During 1861, the company Harland and Wolff was formed. Mr. Gustav Wilhelm Wolff, born in Hamburg in 1834, together with Mr. Edward James Harland born during 1831, formed the business. During the year 1858 the general manager during the time, Harland, purchased the small shipyard on Queen's Island. He bought the property from his employer, Richard Hickson.
Once Harland purchased Hickson's shipyard, he then made his assistant Wolff a partner in the business. Gustav Wilhelm Wolff was the nephew of Gustav Schwabe of Hamburg. He has invested mostly in the Bibby Line. The initial 3 ships that the brand new shipyard constructed were for that line. By being inventive, Harland made the company a successful venture. Amongst his famous suggestions was increasing the overall strength of the ship by replacing the upper wooden decks with iron ones. Furthermore, he was able to increase the capacity of the ship by giving the hulls a flatter bottom and a square cross section.

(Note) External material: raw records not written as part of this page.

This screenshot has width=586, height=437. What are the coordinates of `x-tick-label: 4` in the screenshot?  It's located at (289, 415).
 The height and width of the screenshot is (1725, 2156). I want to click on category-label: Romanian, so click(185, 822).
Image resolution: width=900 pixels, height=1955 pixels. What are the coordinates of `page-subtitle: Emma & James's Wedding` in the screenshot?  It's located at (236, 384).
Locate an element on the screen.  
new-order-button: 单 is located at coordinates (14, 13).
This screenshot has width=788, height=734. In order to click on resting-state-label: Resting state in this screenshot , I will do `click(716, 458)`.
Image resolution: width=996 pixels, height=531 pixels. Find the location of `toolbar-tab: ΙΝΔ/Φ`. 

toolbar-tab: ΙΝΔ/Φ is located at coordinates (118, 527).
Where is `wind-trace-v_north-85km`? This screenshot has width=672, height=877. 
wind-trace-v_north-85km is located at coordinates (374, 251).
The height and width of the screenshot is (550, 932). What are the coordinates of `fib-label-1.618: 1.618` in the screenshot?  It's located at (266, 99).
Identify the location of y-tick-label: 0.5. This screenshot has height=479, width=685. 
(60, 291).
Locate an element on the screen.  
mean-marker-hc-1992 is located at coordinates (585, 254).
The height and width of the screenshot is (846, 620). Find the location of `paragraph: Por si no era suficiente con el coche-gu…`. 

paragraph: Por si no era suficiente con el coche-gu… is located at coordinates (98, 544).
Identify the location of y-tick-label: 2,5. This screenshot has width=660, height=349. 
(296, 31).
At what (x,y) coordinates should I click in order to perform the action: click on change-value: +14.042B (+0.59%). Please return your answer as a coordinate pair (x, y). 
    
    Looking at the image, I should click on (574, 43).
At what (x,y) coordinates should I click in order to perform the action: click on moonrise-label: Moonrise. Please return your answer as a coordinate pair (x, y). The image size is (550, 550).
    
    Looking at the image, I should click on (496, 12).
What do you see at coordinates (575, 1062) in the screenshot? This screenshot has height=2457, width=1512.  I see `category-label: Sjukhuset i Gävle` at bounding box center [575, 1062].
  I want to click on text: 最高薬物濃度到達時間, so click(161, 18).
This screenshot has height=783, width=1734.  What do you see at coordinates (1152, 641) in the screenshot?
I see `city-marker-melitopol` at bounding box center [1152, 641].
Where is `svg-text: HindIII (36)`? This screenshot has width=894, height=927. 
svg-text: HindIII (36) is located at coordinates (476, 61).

The business eventually experienced increasing pressures in the shipbuilding sector causing them to broaden their portfolio and shift their focus. They decided to concentrate less on shipbuilding and more on structural design and engineering. The company also diversified into the fields of offshore construction projects, ship repair as well as competing for more projects that had to do with metal engineering or construction.
These other interests led to Harland and Wolff building a series of bridges in Britain and in the Republic of Ireland. These bridges consist of the restoration of both Dublin's Ha'penny Bridge and the James Joyce Bridge. During the 1980s, with the building of the Foyle Bridge, their initial venture into the civil engineering sector occurred.
The MV Anvil Point was the last shipbuilding project of Harland and Wolff to date. This was amongst six near identical Point class sealift ships which was constructed to be utilized by the Ministry of Defense. During 2003, the ship was launched, after being constructed under license from Flensburger, Schiffbau-Gesellschaft, German shipbuilders.